STJ equipara plataformas de criptomoedas a bancos e responsabiliza por fraudes

Decisão histórica condena empresa a indenizar cliente em R$ 200 mil por perda de bitcoins

O Superior Tribunal de Justiça (STJ) estabeleceu nesta quarta-feira (25) que plataformas de criptomoedas têm responsabilidade objetiva por fraudes em transações, equiparando-as a instituições financeiras. A Quarta Turma do tribunal determinou o ressarcimento de R$ 200 mil a um investidor que teve 3,8 bitcoins subtraídos de sua conta – mesmo com sistema de autenticação em duas etapas.
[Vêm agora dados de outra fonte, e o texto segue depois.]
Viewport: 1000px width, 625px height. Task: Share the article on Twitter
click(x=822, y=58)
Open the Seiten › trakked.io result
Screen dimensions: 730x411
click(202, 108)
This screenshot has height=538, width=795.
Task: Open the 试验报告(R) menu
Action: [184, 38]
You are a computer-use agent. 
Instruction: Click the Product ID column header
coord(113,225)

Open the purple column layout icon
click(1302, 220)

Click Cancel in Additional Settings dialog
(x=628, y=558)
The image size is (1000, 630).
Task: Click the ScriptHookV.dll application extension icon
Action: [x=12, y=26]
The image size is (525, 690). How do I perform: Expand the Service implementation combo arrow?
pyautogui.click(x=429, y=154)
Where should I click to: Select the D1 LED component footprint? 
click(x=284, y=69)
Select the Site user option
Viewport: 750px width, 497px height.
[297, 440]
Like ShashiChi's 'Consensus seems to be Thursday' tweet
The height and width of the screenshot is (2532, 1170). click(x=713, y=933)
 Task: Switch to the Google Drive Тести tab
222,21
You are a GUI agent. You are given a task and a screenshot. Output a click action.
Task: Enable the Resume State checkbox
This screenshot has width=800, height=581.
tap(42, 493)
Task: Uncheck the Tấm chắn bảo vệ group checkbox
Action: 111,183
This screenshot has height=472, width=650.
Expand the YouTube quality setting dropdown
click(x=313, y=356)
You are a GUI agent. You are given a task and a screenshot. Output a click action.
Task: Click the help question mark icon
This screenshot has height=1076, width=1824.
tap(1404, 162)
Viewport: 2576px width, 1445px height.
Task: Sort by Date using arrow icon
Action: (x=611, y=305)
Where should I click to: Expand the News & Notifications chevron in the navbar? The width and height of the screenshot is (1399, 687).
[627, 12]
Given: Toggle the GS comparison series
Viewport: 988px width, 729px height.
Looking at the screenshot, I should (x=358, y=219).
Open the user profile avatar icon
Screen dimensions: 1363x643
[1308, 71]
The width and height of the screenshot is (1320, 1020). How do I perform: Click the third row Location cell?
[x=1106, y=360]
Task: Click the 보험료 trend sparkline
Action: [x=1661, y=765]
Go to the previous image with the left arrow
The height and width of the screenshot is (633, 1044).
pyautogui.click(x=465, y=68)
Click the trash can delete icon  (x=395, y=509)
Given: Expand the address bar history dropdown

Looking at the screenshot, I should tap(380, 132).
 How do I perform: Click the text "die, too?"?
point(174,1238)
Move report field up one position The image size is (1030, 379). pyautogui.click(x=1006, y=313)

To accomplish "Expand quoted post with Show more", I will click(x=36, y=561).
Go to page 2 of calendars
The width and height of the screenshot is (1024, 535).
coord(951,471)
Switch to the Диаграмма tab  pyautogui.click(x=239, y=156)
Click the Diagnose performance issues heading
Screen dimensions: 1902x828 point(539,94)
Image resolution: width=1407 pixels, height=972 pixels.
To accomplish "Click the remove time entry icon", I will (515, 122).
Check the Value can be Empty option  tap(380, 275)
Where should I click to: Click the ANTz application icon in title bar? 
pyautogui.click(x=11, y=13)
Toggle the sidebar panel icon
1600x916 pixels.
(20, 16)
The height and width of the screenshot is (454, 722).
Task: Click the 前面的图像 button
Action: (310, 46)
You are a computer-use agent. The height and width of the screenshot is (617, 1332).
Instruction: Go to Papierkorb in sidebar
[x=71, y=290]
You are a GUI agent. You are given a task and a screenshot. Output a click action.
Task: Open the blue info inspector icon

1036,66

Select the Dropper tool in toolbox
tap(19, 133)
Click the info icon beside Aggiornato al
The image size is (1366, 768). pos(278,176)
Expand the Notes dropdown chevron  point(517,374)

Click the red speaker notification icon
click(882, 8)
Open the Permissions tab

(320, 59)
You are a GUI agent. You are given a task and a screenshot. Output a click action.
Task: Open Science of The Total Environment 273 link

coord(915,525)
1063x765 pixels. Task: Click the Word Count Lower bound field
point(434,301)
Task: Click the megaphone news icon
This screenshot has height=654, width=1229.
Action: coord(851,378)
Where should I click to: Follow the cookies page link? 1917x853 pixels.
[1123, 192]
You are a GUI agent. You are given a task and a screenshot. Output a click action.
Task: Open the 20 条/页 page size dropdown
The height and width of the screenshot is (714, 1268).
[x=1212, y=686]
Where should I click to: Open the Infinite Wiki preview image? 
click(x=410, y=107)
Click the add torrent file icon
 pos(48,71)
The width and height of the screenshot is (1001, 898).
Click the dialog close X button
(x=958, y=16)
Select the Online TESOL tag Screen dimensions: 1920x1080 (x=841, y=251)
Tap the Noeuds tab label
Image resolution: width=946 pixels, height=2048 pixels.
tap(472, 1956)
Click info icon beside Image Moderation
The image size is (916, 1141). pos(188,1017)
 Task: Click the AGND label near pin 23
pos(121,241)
A relatora, ministra Isabel Gallotti, destacou que a empresa não comprovou o envio do e-mail de confirmação da transação fraudulenta, nem demonstrou que o prejuízo decorreu exclusivamente de falha do usuário.

A decisão aplicou a Súmula 479 do STJ, que responsabiliza instituições financeiras por fraudes em operações bancárias, mesmo quando praticadas por terceiros. O caso serve de precedente para situações similares, reforçando a obrigação das corretoras de criptoativos em garantir a segurança das transações e comprovar eventuais falhas dos clientes quando questionadas judicialmente. A empresa ainda terá que pagar R$ 10 mil por danos morais ao investidor.